§ **What you should do**: Copy the lines exactly as they appear, starting with the first line of the records and ending with the line that contains "Select the Brand".

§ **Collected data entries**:
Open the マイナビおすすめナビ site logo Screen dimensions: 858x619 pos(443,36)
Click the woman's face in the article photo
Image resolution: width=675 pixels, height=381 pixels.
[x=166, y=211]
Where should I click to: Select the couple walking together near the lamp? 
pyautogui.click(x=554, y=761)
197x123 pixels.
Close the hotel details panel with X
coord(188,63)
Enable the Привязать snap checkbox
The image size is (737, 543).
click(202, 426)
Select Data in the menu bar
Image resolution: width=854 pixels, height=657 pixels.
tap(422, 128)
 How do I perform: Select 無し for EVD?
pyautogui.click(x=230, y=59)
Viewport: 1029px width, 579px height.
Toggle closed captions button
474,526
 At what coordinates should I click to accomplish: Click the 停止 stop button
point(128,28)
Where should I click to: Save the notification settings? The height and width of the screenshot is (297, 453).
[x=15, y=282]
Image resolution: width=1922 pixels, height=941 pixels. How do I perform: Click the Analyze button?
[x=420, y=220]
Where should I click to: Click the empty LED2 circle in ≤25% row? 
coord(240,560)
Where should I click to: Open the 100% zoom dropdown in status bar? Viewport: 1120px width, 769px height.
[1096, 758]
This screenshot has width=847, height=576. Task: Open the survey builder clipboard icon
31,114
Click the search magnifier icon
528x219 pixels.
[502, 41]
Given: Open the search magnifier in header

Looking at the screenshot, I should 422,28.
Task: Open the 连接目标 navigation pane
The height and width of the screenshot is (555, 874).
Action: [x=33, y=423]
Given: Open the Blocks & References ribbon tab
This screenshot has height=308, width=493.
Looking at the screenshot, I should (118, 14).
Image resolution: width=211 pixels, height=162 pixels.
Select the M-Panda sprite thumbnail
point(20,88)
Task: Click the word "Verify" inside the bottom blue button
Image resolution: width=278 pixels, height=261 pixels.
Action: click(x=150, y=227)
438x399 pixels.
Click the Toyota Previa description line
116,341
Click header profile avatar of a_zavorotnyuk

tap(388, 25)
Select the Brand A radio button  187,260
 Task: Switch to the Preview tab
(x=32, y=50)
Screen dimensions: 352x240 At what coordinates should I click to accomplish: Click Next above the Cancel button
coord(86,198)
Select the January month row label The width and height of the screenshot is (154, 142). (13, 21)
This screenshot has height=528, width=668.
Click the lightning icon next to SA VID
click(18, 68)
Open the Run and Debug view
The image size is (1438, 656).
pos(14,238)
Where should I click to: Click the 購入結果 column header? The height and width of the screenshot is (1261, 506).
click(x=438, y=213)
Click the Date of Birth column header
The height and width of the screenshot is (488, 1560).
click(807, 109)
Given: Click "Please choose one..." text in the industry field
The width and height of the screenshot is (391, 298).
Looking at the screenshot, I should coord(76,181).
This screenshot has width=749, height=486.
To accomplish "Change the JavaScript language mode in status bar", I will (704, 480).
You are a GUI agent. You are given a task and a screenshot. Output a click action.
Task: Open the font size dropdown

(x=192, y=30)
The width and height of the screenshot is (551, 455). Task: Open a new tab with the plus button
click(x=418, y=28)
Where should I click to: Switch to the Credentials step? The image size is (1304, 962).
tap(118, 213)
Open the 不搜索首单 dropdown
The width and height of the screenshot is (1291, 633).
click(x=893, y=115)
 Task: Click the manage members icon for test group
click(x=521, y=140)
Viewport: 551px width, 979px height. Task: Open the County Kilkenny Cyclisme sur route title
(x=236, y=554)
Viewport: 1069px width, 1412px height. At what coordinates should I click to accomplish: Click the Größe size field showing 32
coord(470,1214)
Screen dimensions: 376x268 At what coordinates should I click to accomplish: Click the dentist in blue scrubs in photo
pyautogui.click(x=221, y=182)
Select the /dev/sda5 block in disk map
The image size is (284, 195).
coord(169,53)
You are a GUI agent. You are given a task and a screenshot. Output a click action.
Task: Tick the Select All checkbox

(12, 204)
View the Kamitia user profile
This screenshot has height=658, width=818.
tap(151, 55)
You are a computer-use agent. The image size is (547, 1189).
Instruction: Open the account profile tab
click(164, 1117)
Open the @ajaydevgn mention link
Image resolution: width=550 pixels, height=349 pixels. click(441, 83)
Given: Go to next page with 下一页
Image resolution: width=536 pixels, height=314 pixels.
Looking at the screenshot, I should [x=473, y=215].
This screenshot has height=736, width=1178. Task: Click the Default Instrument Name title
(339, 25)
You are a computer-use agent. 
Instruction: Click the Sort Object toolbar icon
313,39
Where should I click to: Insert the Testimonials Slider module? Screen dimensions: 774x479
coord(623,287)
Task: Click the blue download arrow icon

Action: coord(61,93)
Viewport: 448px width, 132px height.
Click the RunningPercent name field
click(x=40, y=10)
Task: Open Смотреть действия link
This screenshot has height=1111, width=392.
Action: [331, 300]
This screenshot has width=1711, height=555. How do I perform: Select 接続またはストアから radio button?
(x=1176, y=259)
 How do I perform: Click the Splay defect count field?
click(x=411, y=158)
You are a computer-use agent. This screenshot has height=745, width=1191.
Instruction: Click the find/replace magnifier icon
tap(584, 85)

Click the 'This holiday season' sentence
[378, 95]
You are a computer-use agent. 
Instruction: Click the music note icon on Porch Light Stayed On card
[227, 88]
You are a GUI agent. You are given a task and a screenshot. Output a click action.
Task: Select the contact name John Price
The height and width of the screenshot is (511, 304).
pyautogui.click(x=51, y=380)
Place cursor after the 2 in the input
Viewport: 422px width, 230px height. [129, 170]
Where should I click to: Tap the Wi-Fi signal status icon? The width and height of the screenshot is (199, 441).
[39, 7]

§ **Written answer**:
Open the マイナビおすすめナビ site logo Screen dimensions: 858x619 pos(443,36)
Click the woman's face in the article photo
Image resolution: width=675 pixels, height=381 pixels.
[x=166, y=211]
Where should I click to: Select the couple walking together near the lamp? 
pyautogui.click(x=554, y=761)
197x123 pixels.
Close the hotel details panel with X
coord(188,63)
Enable the Привязать snap checkbox
The image size is (737, 543).
click(202, 426)
Select Data in the menu bar
Image resolution: width=854 pixels, height=657 pixels.
tap(422, 128)
 How do I perform: Select 無し for EVD?
pyautogui.click(x=230, y=59)
Viewport: 1029px width, 579px height.
Toggle closed captions button
474,526
 At what coordinates should I click to accomplish: Click the 停止 stop button
point(128,28)
Where should I click to: Save the notification settings? The height and width of the screenshot is (297, 453).
[x=15, y=282]
Image resolution: width=1922 pixels, height=941 pixels. How do I perform: Click the Analyze button?
[x=420, y=220]
Where should I click to: Click the empty LED2 circle in ≤25% row? 
coord(240,560)
Where should I click to: Open the 100% zoom dropdown in status bar? Viewport: 1120px width, 769px height.
[1096, 758]
This screenshot has width=847, height=576. Task: Open the survey builder clipboard icon
31,114
Click the search magnifier icon
528x219 pixels.
[502, 41]
Given: Open the search magnifier in header

Looking at the screenshot, I should 422,28.
Task: Open the 连接目标 navigation pane
The height and width of the screenshot is (555, 874).
Action: [x=33, y=423]
Given: Open the Blocks & References ribbon tab
This screenshot has height=308, width=493.
Looking at the screenshot, I should (118, 14).
Image resolution: width=211 pixels, height=162 pixels.
Select the M-Panda sprite thumbnail
point(20,88)
Task: Click the word "Verify" inside the bottom blue button
Image resolution: width=278 pixels, height=261 pixels.
Action: click(x=150, y=227)
438x399 pixels.
Click the Toyota Previa description line
116,341
Click header profile avatar of a_zavorotnyuk

tap(388, 25)
Select the Brand A radio button  187,260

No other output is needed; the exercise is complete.